Ancalima
I was born in
Eryn Lasgalen (called by Men Greenwood the Great), in the second year of the Third Age, the same year that saw Isildur slain...We were simple folk, and my father was one of the hunters of Lasgalen. When Imladris folk call me "Lady" it makes me smile. My name, as far as I can tell, means "Brightest Light". My other name is Thinguru, "Grey-Dove".
You ask of my past?
"Ae, Yéni unótime! So many years ago that was, I cannot count them anymore. I remember the Forest before the Shadow fell on it. It was a beautiful place, full of music and wonderment. We spent days writing songs,and nights singing them, for weeks on end, simply rejoicing in the Greenwood, and in each other. But then there were rumors of fell creatures in spider-shape, moving into the treetops to the South, and breeding there. By these signs, we knew that the Shadow had arisen again, in the southern part of our forest. Evil entered, some were decieved by it, and many were destroyed.
And then there was that one we do not name who came and took Amon Lanc for himself. Took it. The hill of our own people! Took it, and built himself a stronghold. He was called the Necromancer then, but he called himself Annatar, Giver of Gifts; for he said that it had been his name of old, but that the people of Arda had forgotten it in their ingratitude. He said that he had many gifts to give us. And my poor mother believed him. My mother...was taken by--them, and imprisoned in the tower of Dol Guldur That was what the mornaew-messenger said. I still have nightmares about it:
...Ancalima slept. And dreaming, she again walked the forest, as evening shadows fell in the tree-pillared halls of Greenwood the great. I am searching for someone, and I cannot find them. The path led her on, through moonlit glade and moss-carpeted thicket, until she realized that the wood was growing strange, and the night birds had ceased their singing.
Here is a path I did not know before, and here the shadows grow deeper. Why does the nightingale not sing? "Dúlind, dúlind, mas laer lín? Amman ledhiach?" ( Nightingale. where is your song? Why do you go? ) Silence answered.
As she walked down the path, one slender, sticky thread caught the edge of her dress, and held it. Something was moving stealthily in the branches above.
I dare not look up...
"Nan barad, nan barad," ( To the tower... ) the voices are saying...I must reach the tower...
She tugged herself free, and running a short way,came to a clearing in the dark surrounding trees. Over head, a few veiled stars shone in the high dome of heaven. Before her the dark tower rose in the cold starlight. In the topmost window, a small light shone briefly, and even as she looked, it was put out. From the window, her Naneth’s voice cried,
" ’Cali! Drego hi! ( Flee now! ) ’Cali! ’Cali!"
My father went in search of our mother. When he heard the message that was brought to him by the mornaew, it was as if a madness took him. He ran out of our house without speaking to us, leaving his bow and his pair of long-knives behind. He should not have done that.
And running, and running and running,
Through darkening,tangling maze;
And running and searching and running,
Casting his desperate gaze
On thicket, and briar and shadow,
As darker the forest became.
In darkness, and more than all darkness;
He ran through it, calling her name.
My little sister ran into the wood, carrying her silver lantern, and calling after Father frantically. I took up the knives, ran into the darkling forest,and followed. We were searching for them both, my sister and I. I found my father only. He was...suspended between two trees, entangled in a mass of spiderwebs. He looked at me imploringly, but he could no longer speak...I cut him down, and he died later that day. My mother was never released from Dol Guldur. Perhaps she is still there, but I have given up all hope.
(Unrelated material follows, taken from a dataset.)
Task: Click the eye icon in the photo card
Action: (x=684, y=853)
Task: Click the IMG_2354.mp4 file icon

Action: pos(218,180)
I have no family, now, as far as I know. My sister disappeared somewhere into Taur-na-Fuin , leaving only her broken silver lantern for me to find on the pathway, near Amon Lanc.
I retreated northward, with the other Silvan Elves, and lived for a time in the Halls of King Thranduil, far in the northeast of our forest. After a time, life underground became unbearable to me, and I longed to see the sky,and hear the song of birds again. All good birds are beloved to me, and I speak with them in their own tongues, as with brothers and sisters.
I have spent the years as a refugee, a wanderer in wild places, until coming at last to Imladris.
I became obsessed with bringing light into dark places, by making lanterns of silver,candles of beeswax, and songs of words. I do this because there is still darkness in Arda. I devote my days to finding the material where it lies hidden from sight, working with it until it takes the shape it already has in my mind, and bringing it to a place where I can share it with others.
In search of silver for my lamps, I made a journey to the Mines of Moria, in the beginning of Rhîw. My childhood friend, Maechen of Lasgalen was my faithful companion, as always, along with his friends Authon and Gornhír. These last were killed by Yrch on the way back from Moria to Imladris, and I was wounded. Maechen rescued me, and brought me to Barad Eregion, where he was killed, defending the camp from Yrch.
I finished the journey in the company of Lord Glorfindel’s party, returning to Imladris in great grief and much torment of mind.